X_train = scaler.transform(X_train.values.astype(np.float64))
X_valid = scaler.transform(X_valid.values.astype(np.float64))
X_test = scaler.transform(X_test.values.astype(np.float64))

y_train = y_train.values.codes.astype(np.float64)
y_valid = y_valid.values.codes.astype(np.float64)
y_test = y_test.values.codes.astype(np.float64)
```

### Specify Hyperparameters and Train Model
In the following, we will train the model using the default parameters. GRANDE already archives great results with its default parameters, but a HPO can increase the performance even further. An appropriate grid is specified in the model class.

```python
from GRANDE import GRANDE

params = {
        'depth': 5,
        'n_estimators': 2048,

        'learning_rate_weights': 0.005,
        'learning_rate_index': 0.01,
        'learning_rate_values': 0.01,
        'learning_rate_leaf': 0.01,

        'optimizer': 'SWA',
        'cosine_decay_steps': 0,

        'initializer': 'RandomNormal',

        'loss': 'crossentropy',
        'focal_loss': False,

        'from_logits': True,
        'apply_class_balancing': True,

        'dropout': 0.0,

        'selected_variables': 0.8,
        'data_subset_fraction': 1.0,
}

args = {
    'epochs': 1_000,
    'early_stopping_epochs': 25,
    'batch_size': 64,

    'objective': 'binary',
    'metrics': ['F1'], # F1, Accuracy, R2
    'random_seed': 42,
    'verbose': 1,       
}

model = GRANDE(params=params, args=args)

model.fit(X_train=X_train,
          y_train=y_train,
          X_val=X_valid,
          y_val=y_valid)

```

### Evaluate Model

```python
preds = model.predict(X_test)

accuracy = sklearn.metrics.accuracy_score(y_test, np.round(preds[:,1]))
f1_score = sklearn.metrics.f1_score(y_test, np.round(preds[:,1]), average='macro')
roc_auc = sklearn.metrics.roc_auc_score(y_test, preds[:,1], average='macro')

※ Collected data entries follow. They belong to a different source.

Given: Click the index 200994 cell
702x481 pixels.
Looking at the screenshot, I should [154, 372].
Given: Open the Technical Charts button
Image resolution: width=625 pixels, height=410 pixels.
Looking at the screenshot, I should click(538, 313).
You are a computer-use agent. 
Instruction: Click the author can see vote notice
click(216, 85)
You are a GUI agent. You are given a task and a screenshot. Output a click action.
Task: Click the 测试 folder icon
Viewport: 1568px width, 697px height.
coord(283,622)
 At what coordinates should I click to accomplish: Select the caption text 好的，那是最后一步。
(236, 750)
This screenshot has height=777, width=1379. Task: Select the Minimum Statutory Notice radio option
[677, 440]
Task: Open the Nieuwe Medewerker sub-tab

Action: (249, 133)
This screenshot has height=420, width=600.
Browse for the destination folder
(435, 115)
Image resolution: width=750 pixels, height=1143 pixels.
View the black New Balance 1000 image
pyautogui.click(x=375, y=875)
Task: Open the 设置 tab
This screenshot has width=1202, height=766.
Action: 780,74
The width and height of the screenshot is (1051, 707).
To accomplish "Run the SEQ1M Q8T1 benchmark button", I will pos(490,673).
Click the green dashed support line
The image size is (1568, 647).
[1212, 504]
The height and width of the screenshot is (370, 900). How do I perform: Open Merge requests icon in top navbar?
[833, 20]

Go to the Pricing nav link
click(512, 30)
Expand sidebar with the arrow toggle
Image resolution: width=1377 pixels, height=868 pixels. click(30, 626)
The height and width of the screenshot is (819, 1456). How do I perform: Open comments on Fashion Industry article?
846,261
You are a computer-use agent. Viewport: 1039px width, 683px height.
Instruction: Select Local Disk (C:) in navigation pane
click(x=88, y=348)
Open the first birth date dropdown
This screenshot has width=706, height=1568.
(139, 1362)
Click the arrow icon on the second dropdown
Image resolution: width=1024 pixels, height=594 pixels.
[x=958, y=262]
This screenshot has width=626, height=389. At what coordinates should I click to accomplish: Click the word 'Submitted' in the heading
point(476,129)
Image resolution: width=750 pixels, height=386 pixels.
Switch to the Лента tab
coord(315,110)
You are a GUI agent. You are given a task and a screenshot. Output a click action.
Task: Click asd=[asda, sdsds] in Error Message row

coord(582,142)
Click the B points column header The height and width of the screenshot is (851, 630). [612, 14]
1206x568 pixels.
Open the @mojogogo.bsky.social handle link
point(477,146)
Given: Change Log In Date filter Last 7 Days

print('Accuracy:', accuracy)
print('F1 Score:', f1_score)
print('ROC AUC:', roc_auc)
```

## More

A more detailed documentation will follow soon.

Please note that this is an experimental implementation which is not fully tested yet. If you encounter any errors, or you observe unexpected behavior, please let me know.